The post-relational (R++) era seems characteristic of a technology where there are no major pain points and thus nothing on which to focus research. Researchers languish, noodling with incremental improvements that don’t provide sufficient increase in expressive power or performance to justify the effort and complexity of adoption. One need only look to the flurry of activity in the last few years (unfortunately post-dating this paper) to see how the major pain of developing massively scalable systems has generated work that already looks like it will have longer lasting impact than much of what was done in the 80s and 90s. The semantic data model era seems very similar to R++ except that the motivation is the abstract “semantic impoverishment” of RDBMSs rather than some specific end use like 2D data sets or text management.
Having lived through the OO era, I am intimately familiar with the colossal “missing of the point” that took place during that time. The authors diplomatically hint at this state of affairs. OODB systems were fragile, only applicable to narrow application domains and generally more trouble than they were worth. It is heartening to see that new research like LINQ is addressing the actual problem — the pain of bridging between a normal programming language and the query language used by the database, as well as marshaling data between the two. Interestingly the authors hint at the value of this in their summary calling for “code and data [to be made] equal class citizens”.
As the authors point out, it is instructive to see that the major contribution of the O-R era was stored procedures. User defined data types and user defined data access methods are certainly very useful for niche markets, but with dates, currency and full text search now first-class citizens of most relational systems the vast majority of the market has no need to implement custom data types or indexing methods. Stored procedures stick with us mostly due to their performance benefit — they certainly don’t make a system more portable or easier to maintain. One could also point to the rearchitecture of database engines to support extensible data types and access methods as a benefit of this era if only from an engineering standpoint.

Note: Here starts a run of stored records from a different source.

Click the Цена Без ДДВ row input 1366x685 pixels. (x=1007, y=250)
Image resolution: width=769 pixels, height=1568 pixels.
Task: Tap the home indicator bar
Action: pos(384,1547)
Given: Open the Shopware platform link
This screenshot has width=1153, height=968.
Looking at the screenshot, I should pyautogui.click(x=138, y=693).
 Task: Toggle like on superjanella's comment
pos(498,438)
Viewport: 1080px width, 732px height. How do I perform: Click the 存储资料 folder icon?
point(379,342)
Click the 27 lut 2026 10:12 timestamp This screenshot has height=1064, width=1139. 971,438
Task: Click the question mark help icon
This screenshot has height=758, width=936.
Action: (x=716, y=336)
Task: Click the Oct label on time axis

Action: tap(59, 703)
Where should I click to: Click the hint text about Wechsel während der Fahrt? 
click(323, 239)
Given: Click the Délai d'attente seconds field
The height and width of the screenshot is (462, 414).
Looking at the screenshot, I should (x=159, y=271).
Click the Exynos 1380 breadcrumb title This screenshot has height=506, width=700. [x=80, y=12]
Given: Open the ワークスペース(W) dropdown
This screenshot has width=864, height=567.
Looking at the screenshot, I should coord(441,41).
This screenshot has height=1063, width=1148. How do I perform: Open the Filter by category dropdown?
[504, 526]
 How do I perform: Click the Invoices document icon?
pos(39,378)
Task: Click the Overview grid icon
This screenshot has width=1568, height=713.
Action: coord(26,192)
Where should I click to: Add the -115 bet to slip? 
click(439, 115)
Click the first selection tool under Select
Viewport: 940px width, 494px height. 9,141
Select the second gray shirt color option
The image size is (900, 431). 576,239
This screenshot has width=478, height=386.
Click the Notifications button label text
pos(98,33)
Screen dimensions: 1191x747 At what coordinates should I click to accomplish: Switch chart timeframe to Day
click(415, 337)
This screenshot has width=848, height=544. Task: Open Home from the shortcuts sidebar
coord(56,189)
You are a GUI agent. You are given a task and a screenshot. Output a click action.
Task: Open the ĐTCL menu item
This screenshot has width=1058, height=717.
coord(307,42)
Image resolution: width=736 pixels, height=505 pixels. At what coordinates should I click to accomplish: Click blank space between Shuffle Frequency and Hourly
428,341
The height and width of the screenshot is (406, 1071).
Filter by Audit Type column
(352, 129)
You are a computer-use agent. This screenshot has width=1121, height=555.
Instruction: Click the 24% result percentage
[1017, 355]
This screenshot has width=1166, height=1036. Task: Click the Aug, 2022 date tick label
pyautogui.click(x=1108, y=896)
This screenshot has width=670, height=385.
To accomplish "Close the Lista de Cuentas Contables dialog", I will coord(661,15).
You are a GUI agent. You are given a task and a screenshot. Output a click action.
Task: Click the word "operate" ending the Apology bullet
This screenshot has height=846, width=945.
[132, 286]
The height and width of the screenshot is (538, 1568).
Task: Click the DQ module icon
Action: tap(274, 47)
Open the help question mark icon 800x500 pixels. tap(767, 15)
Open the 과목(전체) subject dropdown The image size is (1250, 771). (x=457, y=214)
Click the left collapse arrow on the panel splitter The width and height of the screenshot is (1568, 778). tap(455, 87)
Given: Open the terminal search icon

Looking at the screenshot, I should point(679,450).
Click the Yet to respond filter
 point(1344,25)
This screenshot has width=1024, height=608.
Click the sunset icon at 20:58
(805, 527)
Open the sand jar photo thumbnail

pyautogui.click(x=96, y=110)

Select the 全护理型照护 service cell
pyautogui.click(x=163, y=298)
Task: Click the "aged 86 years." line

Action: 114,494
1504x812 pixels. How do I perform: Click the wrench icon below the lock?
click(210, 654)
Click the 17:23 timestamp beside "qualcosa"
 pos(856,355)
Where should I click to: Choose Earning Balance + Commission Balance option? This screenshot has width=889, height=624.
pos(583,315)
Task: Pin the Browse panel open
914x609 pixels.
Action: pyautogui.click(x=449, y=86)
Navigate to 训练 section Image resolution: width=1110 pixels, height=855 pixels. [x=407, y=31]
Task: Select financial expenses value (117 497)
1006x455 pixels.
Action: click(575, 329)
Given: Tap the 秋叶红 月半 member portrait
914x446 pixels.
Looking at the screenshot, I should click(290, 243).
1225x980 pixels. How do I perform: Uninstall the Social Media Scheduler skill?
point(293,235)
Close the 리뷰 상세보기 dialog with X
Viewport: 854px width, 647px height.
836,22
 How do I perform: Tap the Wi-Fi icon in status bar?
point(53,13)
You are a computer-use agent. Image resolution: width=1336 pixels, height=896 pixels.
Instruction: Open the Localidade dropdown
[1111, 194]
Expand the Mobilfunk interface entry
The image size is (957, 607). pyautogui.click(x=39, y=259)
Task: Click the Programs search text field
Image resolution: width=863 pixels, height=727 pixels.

Finally we get to the semi-structured data and XML eras. With an additional few years of hindsight, it is clear that the authors’ assessment of the inutility of these approaches has been validated. XML databases have not taken over the world, and XPath remains a niche technology hidden behind a wall of complexity, to say nothing of XSL and XSLT. As the authors also predicted, XML as an over-the-wire format for RPC has taken over the world. Amusingly, it may someday be usurped by JSON, a technology born of — you guessed it — a desire for efficiency.
I would be very interested to hear what the authors have to say about developments in the last five years in the database field. Their opinions on LINQ and related technologies as well as on the menagerie of scalability-focused non-relational databases (CouchDB, SimpleDB, et. al.) would likely be a refreshing counterpoint to the recent resurgence of reports of the death of the RDBMS.